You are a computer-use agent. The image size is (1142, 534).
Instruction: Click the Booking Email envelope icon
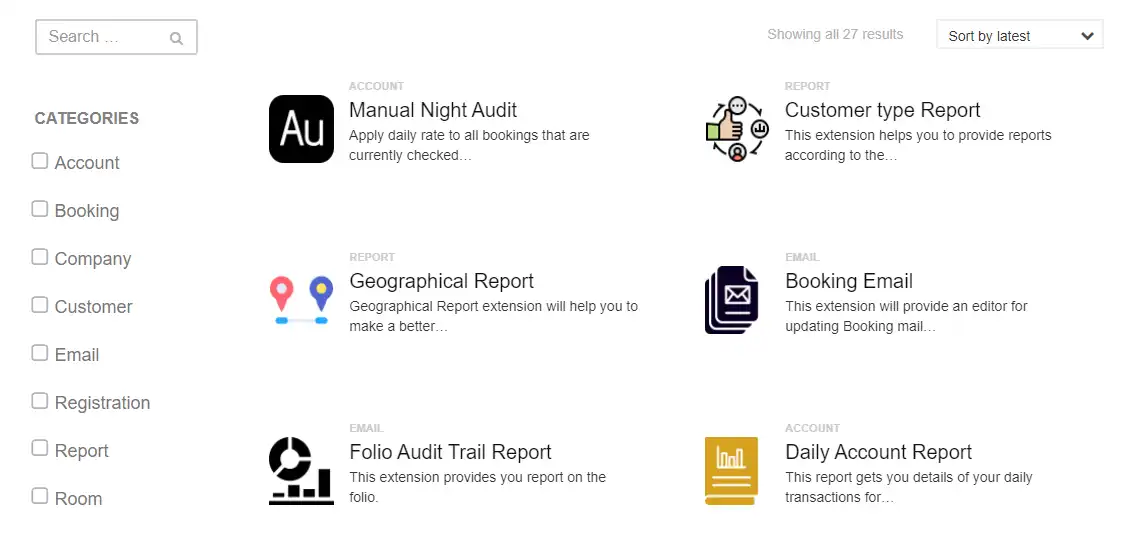[731, 300]
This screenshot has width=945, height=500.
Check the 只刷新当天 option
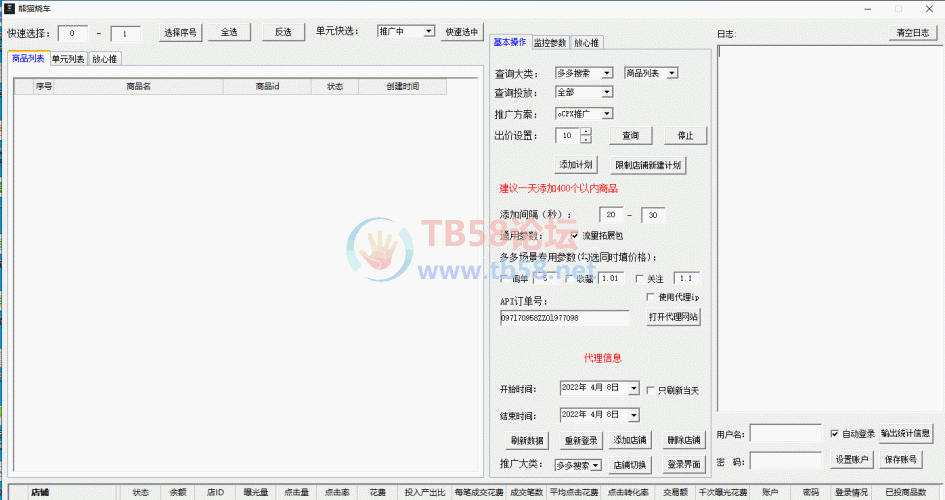(650, 390)
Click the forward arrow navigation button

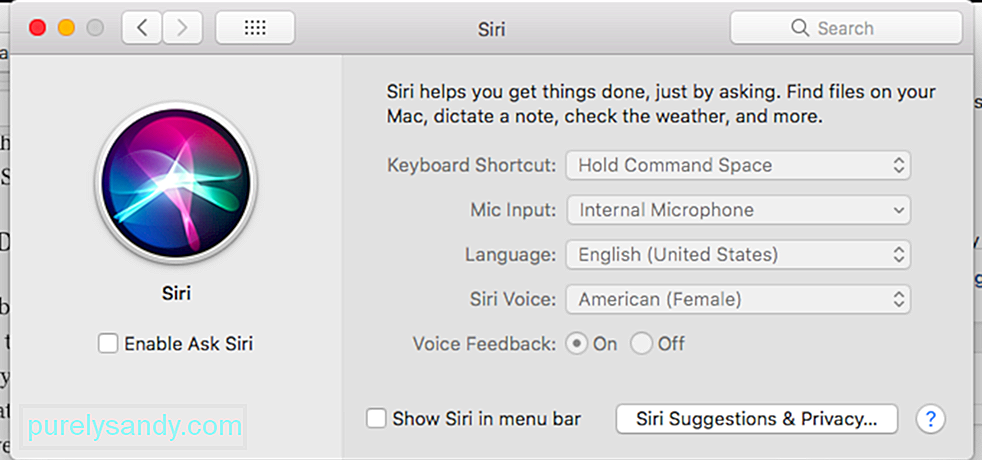(182, 28)
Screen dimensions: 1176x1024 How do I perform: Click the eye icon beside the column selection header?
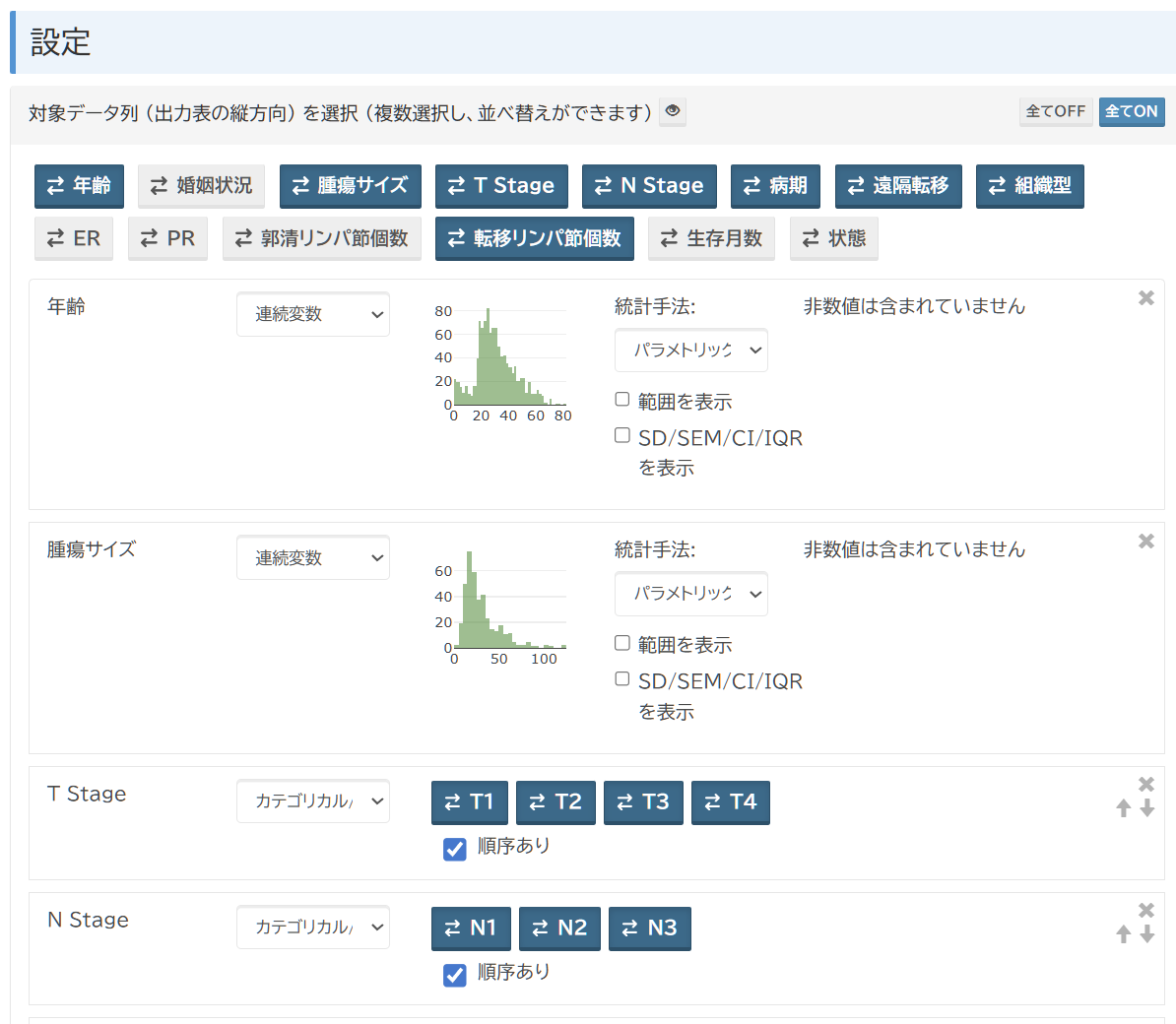pyautogui.click(x=673, y=111)
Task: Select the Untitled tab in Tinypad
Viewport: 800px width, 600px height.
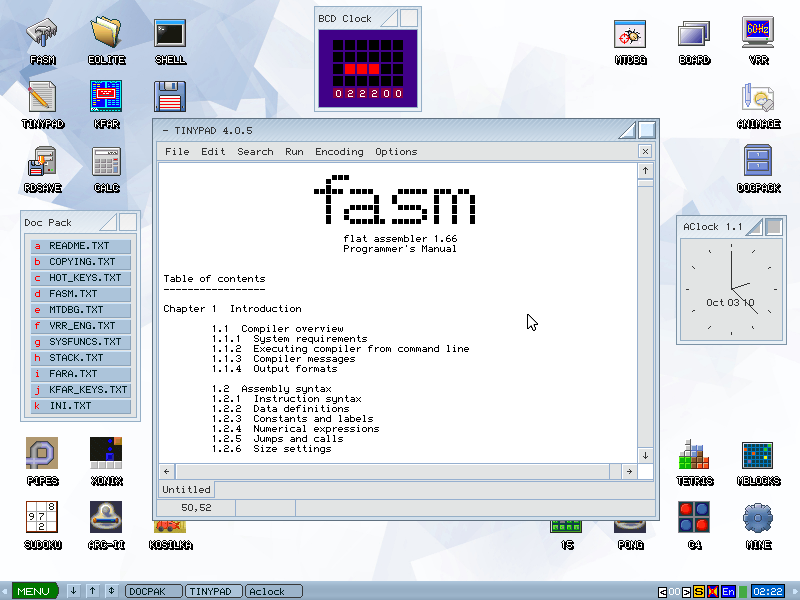Action: 186,489

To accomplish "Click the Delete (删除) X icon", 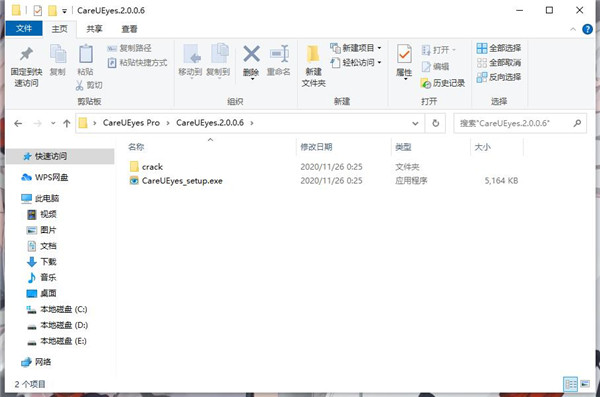I will (251, 54).
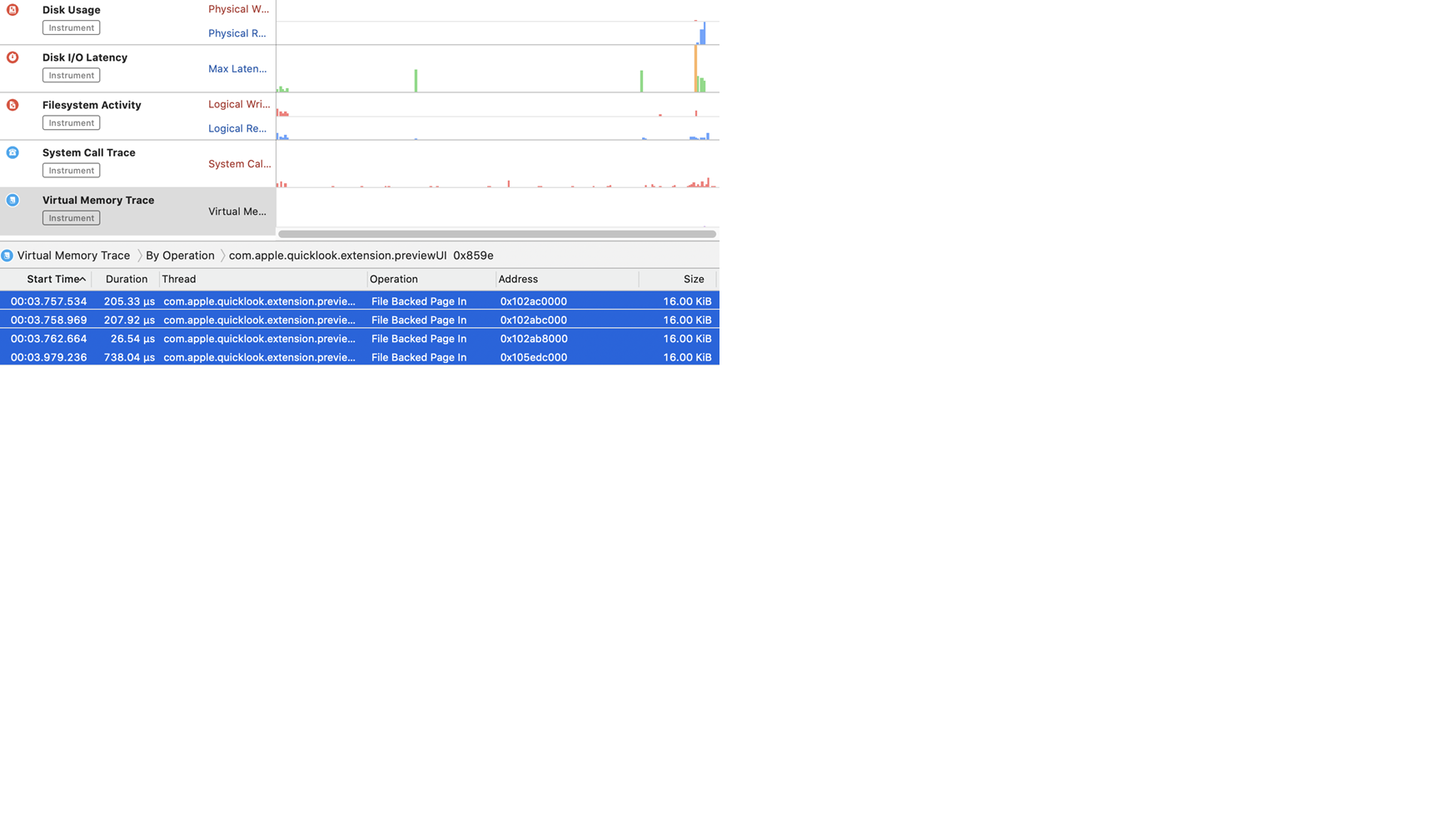This screenshot has height=840, width=1439.
Task: Select the row with duration 738.04 µs
Action: [129, 357]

•••

Task prompt »
Exactly as written above, retype the lines starting at the one holding "Check the 只刷新当天 option" and ending at the one holding "Task: Select the Untitled tab in Tinypad", both included, but not the pictures.

Task solution »
Check the 只刷新当天 option
(650, 390)
Click the forward arrow navigation button

(182, 28)
Screen dimensions: 1176x1024 How do I perform: Click the eye icon beside the column selection header?
pyautogui.click(x=673, y=111)
Task: Select the Untitled tab in Tinypad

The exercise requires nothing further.